Sovereign compute for small collectives: a technical implementation guide

Hardware, software, de-censoring, and the path from cloud audition to owned infrastructure

2026-03-22 — 2026-03-22

Wherein a DGX Station’s 1600W appetite is accounted for, with an Australian tariff yielding ~$350 monthly, and a cloud audition on H100s is prescribed ere purchase.

AI
cooperation
faster pussycat
institutions
straya
wonk
engineering
Figure 1

This is the technical companion to my sovereign LLM post, which makes the institutional and geopolitical case for small collectives owning their own AI inference hardware.

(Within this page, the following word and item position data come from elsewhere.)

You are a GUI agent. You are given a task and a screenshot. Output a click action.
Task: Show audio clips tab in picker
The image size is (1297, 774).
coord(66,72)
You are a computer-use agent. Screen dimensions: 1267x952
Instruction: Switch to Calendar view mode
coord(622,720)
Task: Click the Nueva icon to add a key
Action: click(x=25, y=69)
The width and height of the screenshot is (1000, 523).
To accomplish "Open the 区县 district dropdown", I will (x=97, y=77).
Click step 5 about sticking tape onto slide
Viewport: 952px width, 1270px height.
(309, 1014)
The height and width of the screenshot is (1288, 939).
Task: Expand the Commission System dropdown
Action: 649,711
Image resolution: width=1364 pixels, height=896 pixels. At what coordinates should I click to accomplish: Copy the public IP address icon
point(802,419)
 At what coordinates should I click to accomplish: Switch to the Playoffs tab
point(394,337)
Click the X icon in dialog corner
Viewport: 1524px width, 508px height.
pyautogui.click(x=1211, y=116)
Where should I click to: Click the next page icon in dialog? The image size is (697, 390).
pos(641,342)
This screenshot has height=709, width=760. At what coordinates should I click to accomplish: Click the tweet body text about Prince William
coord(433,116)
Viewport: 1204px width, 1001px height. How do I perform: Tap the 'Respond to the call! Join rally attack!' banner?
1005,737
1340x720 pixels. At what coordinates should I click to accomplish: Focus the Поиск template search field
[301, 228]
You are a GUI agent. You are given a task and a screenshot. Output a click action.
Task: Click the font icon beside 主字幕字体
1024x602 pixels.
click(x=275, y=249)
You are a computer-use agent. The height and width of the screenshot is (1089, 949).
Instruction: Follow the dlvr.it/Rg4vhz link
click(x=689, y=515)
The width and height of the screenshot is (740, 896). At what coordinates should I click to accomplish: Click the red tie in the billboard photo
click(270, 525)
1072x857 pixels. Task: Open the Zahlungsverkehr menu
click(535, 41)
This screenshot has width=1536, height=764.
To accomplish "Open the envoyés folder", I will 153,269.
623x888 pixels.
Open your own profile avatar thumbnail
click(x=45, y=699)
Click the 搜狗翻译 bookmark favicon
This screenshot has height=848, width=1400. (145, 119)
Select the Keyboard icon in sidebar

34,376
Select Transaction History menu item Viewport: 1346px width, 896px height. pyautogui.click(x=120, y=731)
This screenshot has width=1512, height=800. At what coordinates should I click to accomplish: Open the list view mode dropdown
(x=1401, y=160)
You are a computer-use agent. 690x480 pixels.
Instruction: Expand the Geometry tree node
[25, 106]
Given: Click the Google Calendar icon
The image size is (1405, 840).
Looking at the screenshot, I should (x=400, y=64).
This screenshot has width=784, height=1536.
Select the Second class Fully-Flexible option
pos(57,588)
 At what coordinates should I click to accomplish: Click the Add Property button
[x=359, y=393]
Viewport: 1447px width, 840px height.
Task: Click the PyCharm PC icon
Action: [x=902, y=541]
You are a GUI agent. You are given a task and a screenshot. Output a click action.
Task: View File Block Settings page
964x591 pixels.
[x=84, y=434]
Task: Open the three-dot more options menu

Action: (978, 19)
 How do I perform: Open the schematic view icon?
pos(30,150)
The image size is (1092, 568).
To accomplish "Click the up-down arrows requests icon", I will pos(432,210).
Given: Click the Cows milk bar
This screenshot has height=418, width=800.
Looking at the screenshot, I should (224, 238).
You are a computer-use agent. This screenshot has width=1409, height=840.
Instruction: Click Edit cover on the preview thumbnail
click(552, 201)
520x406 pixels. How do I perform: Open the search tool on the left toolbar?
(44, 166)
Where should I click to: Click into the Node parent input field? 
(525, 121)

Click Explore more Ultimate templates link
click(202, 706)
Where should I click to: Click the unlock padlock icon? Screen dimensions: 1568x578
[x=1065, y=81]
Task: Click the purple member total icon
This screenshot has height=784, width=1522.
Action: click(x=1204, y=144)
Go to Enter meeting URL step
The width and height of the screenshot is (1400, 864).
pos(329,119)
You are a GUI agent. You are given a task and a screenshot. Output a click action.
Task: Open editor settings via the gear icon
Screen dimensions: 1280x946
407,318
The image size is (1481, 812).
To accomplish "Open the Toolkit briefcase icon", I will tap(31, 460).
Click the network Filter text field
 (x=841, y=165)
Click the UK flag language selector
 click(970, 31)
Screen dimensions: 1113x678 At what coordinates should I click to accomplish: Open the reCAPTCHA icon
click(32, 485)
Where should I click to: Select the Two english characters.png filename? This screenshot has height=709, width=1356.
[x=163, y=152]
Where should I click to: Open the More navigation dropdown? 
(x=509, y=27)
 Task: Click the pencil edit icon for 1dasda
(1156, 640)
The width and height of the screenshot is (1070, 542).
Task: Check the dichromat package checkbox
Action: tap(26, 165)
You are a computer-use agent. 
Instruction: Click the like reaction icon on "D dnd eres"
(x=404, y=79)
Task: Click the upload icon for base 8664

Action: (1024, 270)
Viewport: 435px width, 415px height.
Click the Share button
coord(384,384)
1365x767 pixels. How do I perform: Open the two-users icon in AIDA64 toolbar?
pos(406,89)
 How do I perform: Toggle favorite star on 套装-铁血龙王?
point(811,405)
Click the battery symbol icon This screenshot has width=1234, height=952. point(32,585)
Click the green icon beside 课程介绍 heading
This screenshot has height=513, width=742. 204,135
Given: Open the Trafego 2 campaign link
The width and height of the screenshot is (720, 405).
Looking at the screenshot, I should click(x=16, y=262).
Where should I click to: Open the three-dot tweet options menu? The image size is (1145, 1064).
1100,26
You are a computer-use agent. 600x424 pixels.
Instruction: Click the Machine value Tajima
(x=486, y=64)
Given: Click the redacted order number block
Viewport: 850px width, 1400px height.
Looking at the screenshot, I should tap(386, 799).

This post lays out the concrete implementation pathway: what to buy, what software to run, how to remove CCP guardrails from open-weight models, and what performance to expect.

There was a lot of research to make this work, so it is heavily AI-assisted. So be wary of hallucinations.

I’ll walk through a worked example targeting Alibaba’s Qwen3–235B-A22B served on an NVIDIA DGX Station GB300, since that’s the sweet spot I identified in the companion post. But most of this generalizes to other models and hardware.

1 Hardware: DGX Station GB300

1.1 Specifications

Component Specification
GPU NVIDIA GB300 Grace Blackwell Ultra Superchip
GPU memory (HBM3e) 252 GB @ 7.1 TB/s bandwidth
CPU memory (LPDDR5X) 496 GB @ 396 GB/s bandwidth
Total unified memory 784 GB
AI compute ~20 PFLOPs (FP4)
CPU-GPU interconnect 900 GB/s NVLink-C2C
Networking 800 Gb/s CX8 SuperNIC
Power 1600W TDP
Form factor Desktop tower

1.2 Australian purchasing options

The DGX Station ships through NVIDIA’s partner network. Australian vendors include:

  • XENON Systems — NVIDIA Elite Partner for ANZ, handles full DGX product line including enterprise support contracts
  • Dell Australia — official NVIDIA Partner Network reseller
  • MSI — its XpertStation WS300 is the DGX Station reference design, listed at $85,000 USD
  • MMT — Australia’s NVIDIA distributor, handy for configure-to-order options

We should expect $135,000–$195,000 AUD landed, depending on configuration. We should budget for GST, shipping, and a UPS (we do not want 1600W of AI compute on raw mains power in Australia).

1.3 Power and cooling

1600W sustained is significant but not exotic—it’s about the same as a large space heater. Standard Australian residential outlets are 10A at 240V (2400W), which is fine if it has its own circuit; we’d want an electrician to install a dedicated 20A circuit for anything larger(4800W at 240V), which is a routine job. We’ll want adequate room ventilation or a dedicated cooling solution if we keep the machine in a small space.

Monthly power cost at Australian retail rates (~$0.30/kWh): ~$350 AUD running 24/7.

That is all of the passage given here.